## WORK TO BE COMPLETED
Give back the full listing exactly as written.

## PROVIDED DATA
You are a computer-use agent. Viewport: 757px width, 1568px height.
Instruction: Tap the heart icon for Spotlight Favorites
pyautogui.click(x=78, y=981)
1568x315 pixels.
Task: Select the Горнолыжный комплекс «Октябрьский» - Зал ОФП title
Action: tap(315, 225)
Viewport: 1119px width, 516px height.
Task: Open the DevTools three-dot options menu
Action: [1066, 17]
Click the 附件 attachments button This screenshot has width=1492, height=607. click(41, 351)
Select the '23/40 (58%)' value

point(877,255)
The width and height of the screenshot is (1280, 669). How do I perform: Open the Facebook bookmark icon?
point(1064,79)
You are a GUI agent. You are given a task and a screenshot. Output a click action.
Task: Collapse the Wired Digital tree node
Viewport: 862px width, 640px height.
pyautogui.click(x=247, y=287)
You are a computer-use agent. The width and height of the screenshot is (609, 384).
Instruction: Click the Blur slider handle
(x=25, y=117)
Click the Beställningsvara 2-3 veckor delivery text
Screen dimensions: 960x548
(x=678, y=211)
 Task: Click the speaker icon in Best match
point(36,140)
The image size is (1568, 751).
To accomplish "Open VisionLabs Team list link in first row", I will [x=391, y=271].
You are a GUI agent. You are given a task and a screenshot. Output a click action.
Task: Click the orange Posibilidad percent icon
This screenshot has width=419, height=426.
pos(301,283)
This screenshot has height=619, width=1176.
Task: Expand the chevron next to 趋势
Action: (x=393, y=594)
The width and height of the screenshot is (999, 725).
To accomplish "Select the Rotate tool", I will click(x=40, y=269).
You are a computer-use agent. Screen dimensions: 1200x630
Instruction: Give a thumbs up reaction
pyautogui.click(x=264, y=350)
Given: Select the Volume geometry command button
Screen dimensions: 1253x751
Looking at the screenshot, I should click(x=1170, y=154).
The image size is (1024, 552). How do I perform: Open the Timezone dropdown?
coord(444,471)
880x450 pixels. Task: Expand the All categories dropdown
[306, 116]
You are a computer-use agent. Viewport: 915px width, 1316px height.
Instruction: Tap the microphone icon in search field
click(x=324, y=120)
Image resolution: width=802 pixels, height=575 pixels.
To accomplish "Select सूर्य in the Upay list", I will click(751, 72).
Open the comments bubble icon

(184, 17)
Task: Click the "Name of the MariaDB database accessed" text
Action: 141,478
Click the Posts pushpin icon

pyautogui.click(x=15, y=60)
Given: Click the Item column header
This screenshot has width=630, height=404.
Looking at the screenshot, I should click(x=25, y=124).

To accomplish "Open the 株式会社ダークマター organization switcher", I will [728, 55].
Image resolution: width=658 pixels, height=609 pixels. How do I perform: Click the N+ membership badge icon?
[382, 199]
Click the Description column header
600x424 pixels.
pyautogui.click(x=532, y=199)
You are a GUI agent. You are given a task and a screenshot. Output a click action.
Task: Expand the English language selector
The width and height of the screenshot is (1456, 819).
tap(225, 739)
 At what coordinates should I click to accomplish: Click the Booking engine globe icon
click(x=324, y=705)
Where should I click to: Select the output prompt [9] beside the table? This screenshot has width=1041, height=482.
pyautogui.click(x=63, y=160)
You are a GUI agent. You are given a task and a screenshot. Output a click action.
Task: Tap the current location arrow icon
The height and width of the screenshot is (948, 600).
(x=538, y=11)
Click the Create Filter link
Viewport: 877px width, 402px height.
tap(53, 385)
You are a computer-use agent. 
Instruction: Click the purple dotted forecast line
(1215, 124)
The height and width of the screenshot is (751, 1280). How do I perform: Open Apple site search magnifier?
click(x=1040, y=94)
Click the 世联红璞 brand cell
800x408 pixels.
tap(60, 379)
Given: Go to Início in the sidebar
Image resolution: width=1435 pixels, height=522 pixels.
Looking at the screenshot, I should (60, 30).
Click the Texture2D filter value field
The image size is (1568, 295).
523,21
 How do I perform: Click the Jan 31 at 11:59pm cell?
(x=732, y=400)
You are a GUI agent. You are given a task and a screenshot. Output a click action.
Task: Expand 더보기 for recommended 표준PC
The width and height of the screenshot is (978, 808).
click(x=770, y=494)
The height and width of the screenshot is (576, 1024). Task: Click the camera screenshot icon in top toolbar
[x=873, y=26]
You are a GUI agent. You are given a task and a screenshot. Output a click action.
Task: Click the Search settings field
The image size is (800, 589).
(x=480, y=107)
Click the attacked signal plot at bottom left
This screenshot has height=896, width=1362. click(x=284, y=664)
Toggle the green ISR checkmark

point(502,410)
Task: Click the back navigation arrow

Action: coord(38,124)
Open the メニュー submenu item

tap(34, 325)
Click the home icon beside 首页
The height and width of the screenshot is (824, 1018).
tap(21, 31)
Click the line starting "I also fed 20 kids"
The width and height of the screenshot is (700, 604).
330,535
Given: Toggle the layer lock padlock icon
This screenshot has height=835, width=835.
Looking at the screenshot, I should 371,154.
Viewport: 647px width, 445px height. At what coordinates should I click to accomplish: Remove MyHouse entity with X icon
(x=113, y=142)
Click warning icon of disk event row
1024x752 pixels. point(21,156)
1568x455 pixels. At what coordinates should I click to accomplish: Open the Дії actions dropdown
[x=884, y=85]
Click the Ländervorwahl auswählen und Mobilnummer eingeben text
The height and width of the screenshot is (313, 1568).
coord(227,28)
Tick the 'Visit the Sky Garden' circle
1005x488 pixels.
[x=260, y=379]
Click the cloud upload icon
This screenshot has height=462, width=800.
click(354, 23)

## PROBLEM SOLUTION
You are a computer-use agent. Viewport: 757px width, 1568px height.
Instruction: Tap the heart icon for Spotlight Favorites
pyautogui.click(x=78, y=981)
1568x315 pixels.
Task: Select the Горнолыжный комплекс «Октябрьский» - Зал ОФП title
Action: tap(315, 225)
Viewport: 1119px width, 516px height.
Task: Open the DevTools three-dot options menu
Action: [1066, 17]
Click the 附件 attachments button This screenshot has width=1492, height=607. click(41, 351)
Select the '23/40 (58%)' value

point(877,255)
The width and height of the screenshot is (1280, 669). How do I perform: Open the Facebook bookmark icon?
point(1064,79)
You are a GUI agent. You are given a task and a screenshot. Output a click action.
Task: Collapse the Wired Digital tree node
Viewport: 862px width, 640px height.
pyautogui.click(x=247, y=287)
You are a computer-use agent. The width and height of the screenshot is (609, 384).
Instruction: Click the Blur slider handle
(x=25, y=117)
Click the Beställningsvara 2-3 veckor delivery text
Screen dimensions: 960x548
(x=678, y=211)
 Task: Click the speaker icon in Best match
point(36,140)
The image size is (1568, 751).
To accomplish "Open VisionLabs Team list link in first row", I will [x=391, y=271].
You are a GUI agent. You are given a task and a screenshot. Output a click action.
Task: Click the orange Posibilidad percent icon
This screenshot has width=419, height=426.
pos(301,283)
This screenshot has height=619, width=1176.
Task: Expand the chevron next to 趋势
Action: (x=393, y=594)
The width and height of the screenshot is (999, 725).
To accomplish "Select the Rotate tool", I will click(x=40, y=269).
You are a computer-use agent. Screen dimensions: 1200x630
Instruction: Give a thumbs up reaction
pyautogui.click(x=264, y=350)
Given: Select the Volume geometry command button
Screen dimensions: 1253x751
Looking at the screenshot, I should click(x=1170, y=154).
The image size is (1024, 552). How do I perform: Open the Timezone dropdown?
coord(444,471)
880x450 pixels. Task: Expand the All categories dropdown
[306, 116]
You are a computer-use agent. Viewport: 915px width, 1316px height.
Instruction: Tap the microphone icon in search field
click(x=324, y=120)
Image resolution: width=802 pixels, height=575 pixels.
To accomplish "Select सूर्य in the Upay list", I will click(751, 72).
Open the comments bubble icon

(184, 17)
Task: Click the "Name of the MariaDB database accessed" text
Action: 141,478
Click the Posts pushpin icon

pyautogui.click(x=15, y=60)
Given: Click the Item column header
This screenshot has width=630, height=404.
Looking at the screenshot, I should click(x=25, y=124).

To accomplish "Open the 株式会社ダークマター organization switcher", I will [728, 55].
Image resolution: width=658 pixels, height=609 pixels. How do I perform: Click the N+ membership badge icon?
[382, 199]
Click the Description column header
600x424 pixels.
pyautogui.click(x=532, y=199)
You are a GUI agent. You are given a task and a screenshot. Output a click action.
Task: Expand the English language selector
The width and height of the screenshot is (1456, 819).
tap(225, 739)
 At what coordinates should I click to accomplish: Click the Booking engine globe icon
click(x=324, y=705)
Where should I click to: Select the output prompt [9] beside the table? This screenshot has width=1041, height=482.
pyautogui.click(x=63, y=160)
You are a GUI agent. You are given a task and a screenshot. Output a click action.
Task: Tap the current location arrow icon
The height and width of the screenshot is (948, 600).
(x=538, y=11)
Click the Create Filter link
Viewport: 877px width, 402px height.
tap(53, 385)
You are a computer-use agent. 
Instruction: Click the purple dotted forecast line
(1215, 124)
The height and width of the screenshot is (751, 1280). How do I perform: Open Apple site search magnifier?
click(x=1040, y=94)
Click the 世联红璞 brand cell
800x408 pixels.
tap(60, 379)
Given: Go to Início in the sidebar
Image resolution: width=1435 pixels, height=522 pixels.
Looking at the screenshot, I should (60, 30).
Click the Texture2D filter value field
The image size is (1568, 295).
523,21
 How do I perform: Click the Jan 31 at 11:59pm cell?
(x=732, y=400)
You are a GUI agent. You are given a task and a screenshot. Output a click action.
Task: Expand 더보기 for recommended 표준PC
The width and height of the screenshot is (978, 808).
click(x=770, y=494)
The height and width of the screenshot is (576, 1024). Task: Click the camera screenshot icon in top toolbar
[x=873, y=26]
You are a GUI agent. You are given a task and a screenshot. Output a click action.
Task: Click the Search settings field
The image size is (800, 589).
(x=480, y=107)
Click the attacked signal plot at bottom left
This screenshot has height=896, width=1362. click(x=284, y=664)
Toggle the green ISR checkmark

point(502,410)
Task: Click the back navigation arrow

Action: coord(38,124)
Open the メニュー submenu item

tap(34, 325)
Click the home icon beside 首页
The height and width of the screenshot is (824, 1018).
tap(21, 31)
Click the line starting "I also fed 20 kids"
The width and height of the screenshot is (700, 604).
330,535
Given: Toggle the layer lock padlock icon
This screenshot has height=835, width=835.
Looking at the screenshot, I should 371,154.
Viewport: 647px width, 445px height. At what coordinates should I click to accomplish: Remove MyHouse entity with X icon
(x=113, y=142)
Click warning icon of disk event row
1024x752 pixels. point(21,156)
1568x455 pixels. At what coordinates should I click to accomplish: Open the Дії actions dropdown
[x=884, y=85]
Click the Ländervorwahl auswählen und Mobilnummer eingeben text
The height and width of the screenshot is (313, 1568).
coord(227,28)
Tick the 'Visit the Sky Garden' circle
1005x488 pixels.
[x=260, y=379]
Click the cloud upload icon
This screenshot has height=462, width=800.
click(354, 23)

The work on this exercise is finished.